Publishing pricing details late on Wednesday, the rockets-to-artificial intelligence specialist said it planned to sell 555.6m shares, raising $75bn. However, if underwriters exercise an option to sell additional shares, that will rise to $86bn, giving the loss-making business a market value of around $1.78trn.
Such a valuation would make it the largest ever IPO, and immediately place SpaceX among the top ten most valuable US-listed firms.
Chief executive and founder Musk, who is also chief technical officer and chair, will continue to hold around 82% of the voting power. Much of the company's business plan - including building data centres on the moon and colonising Mars - is also based on technology that has yet to be developed.
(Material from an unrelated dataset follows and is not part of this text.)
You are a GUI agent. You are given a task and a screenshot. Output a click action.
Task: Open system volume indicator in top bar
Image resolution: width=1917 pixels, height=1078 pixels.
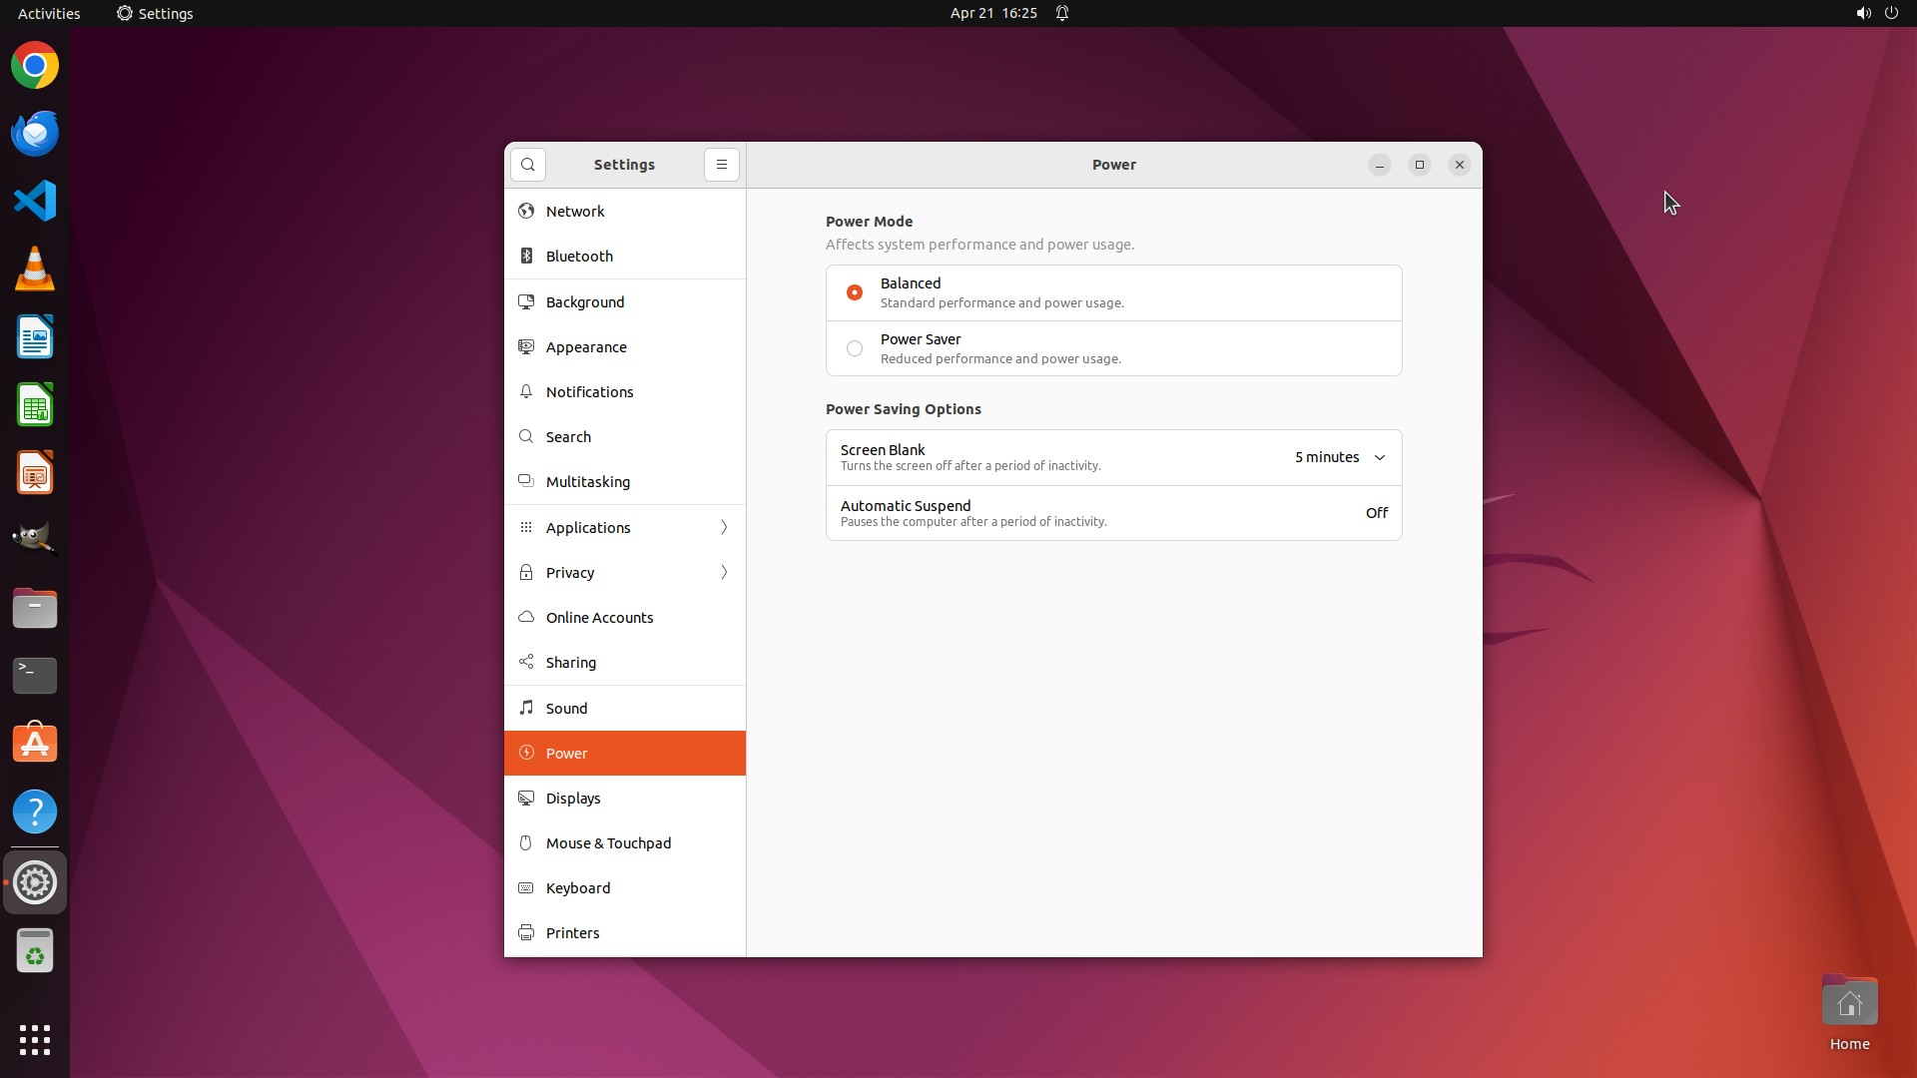1863,13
Despite that the IPO has garnered huge interest and will test analyst concerns about sky-high valuations across the AI sector. The listing price of SpaceX - formally Space Exploration Technologies Corp - would see the company trade at 92x annual revenues.
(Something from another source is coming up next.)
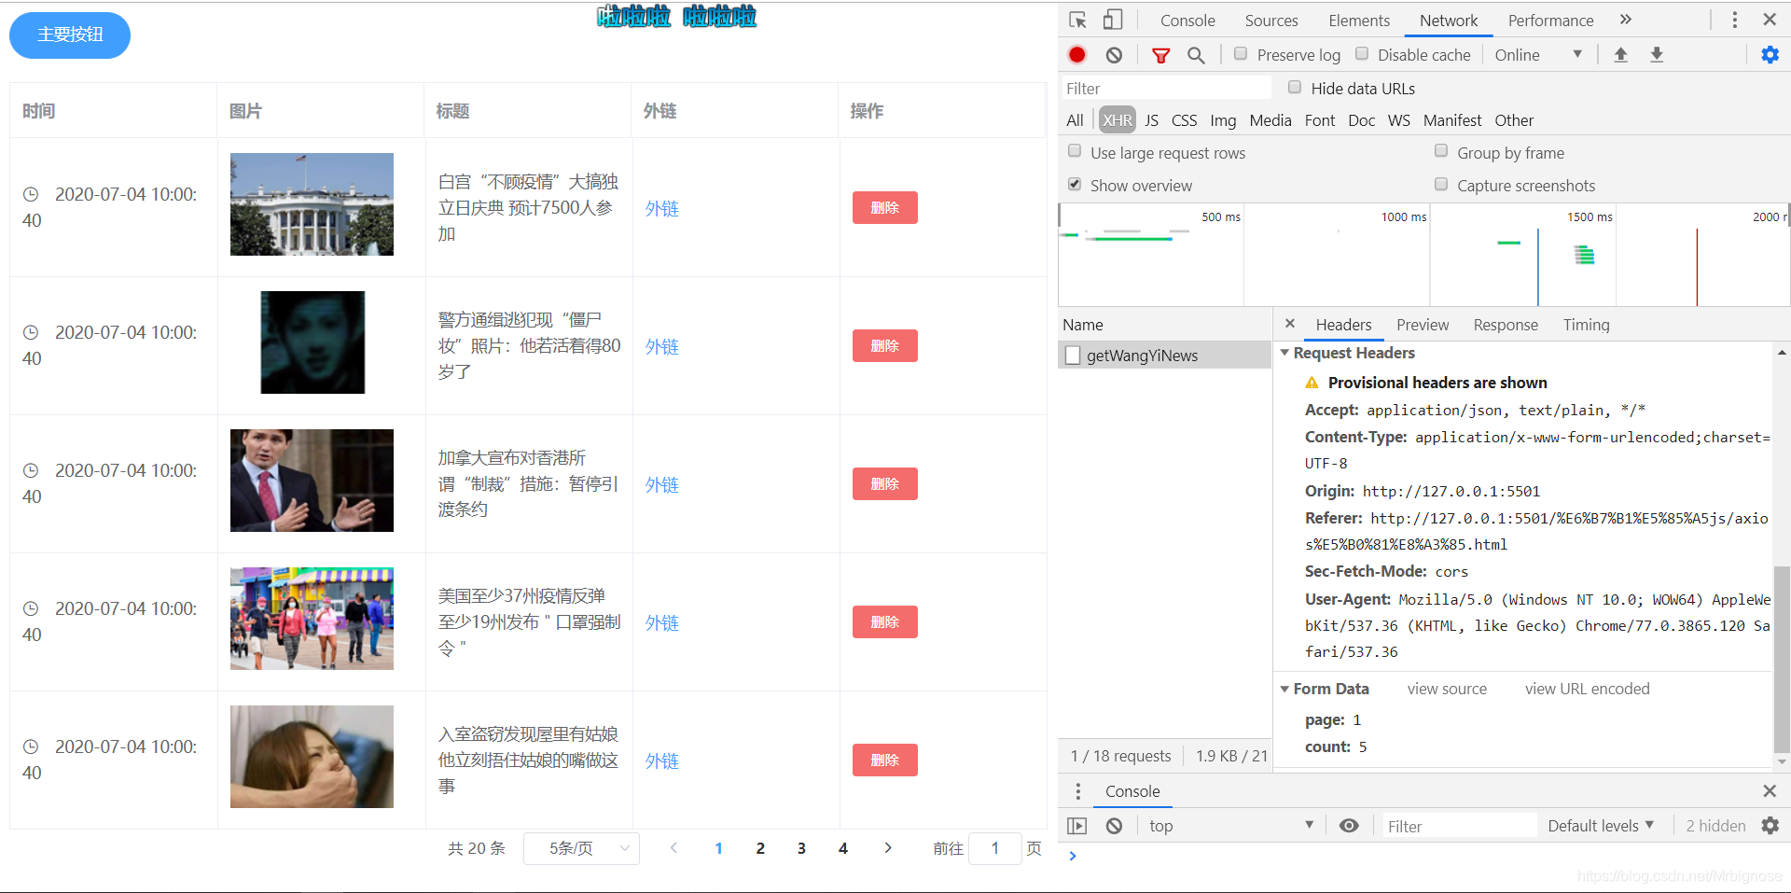
Task: Open the network search magnifier
Action: point(1196,54)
Richard Hunter, head of markets at Interactive Investor, said: "Even prior to the float, there has already been a chorus of concern that the company is seriously overvalued at those levels, that any valuation is based on future earnings which are yet to be proven and that at such an elevated price the IPO could flounder after trading begins."
SpaceX is due to launch an investor roadshow next Thursday, with trading slated to get underway on Nasdaq the following day.
Proceeds of the IPO will be used to expand SpaceX's AI infrastructure, develop space launch vehicles and grow the Starlink satellite internet constellation. SpaceX is also required to repay a $20bn bridging loan to the lead banks on the IPO within six months of debuting.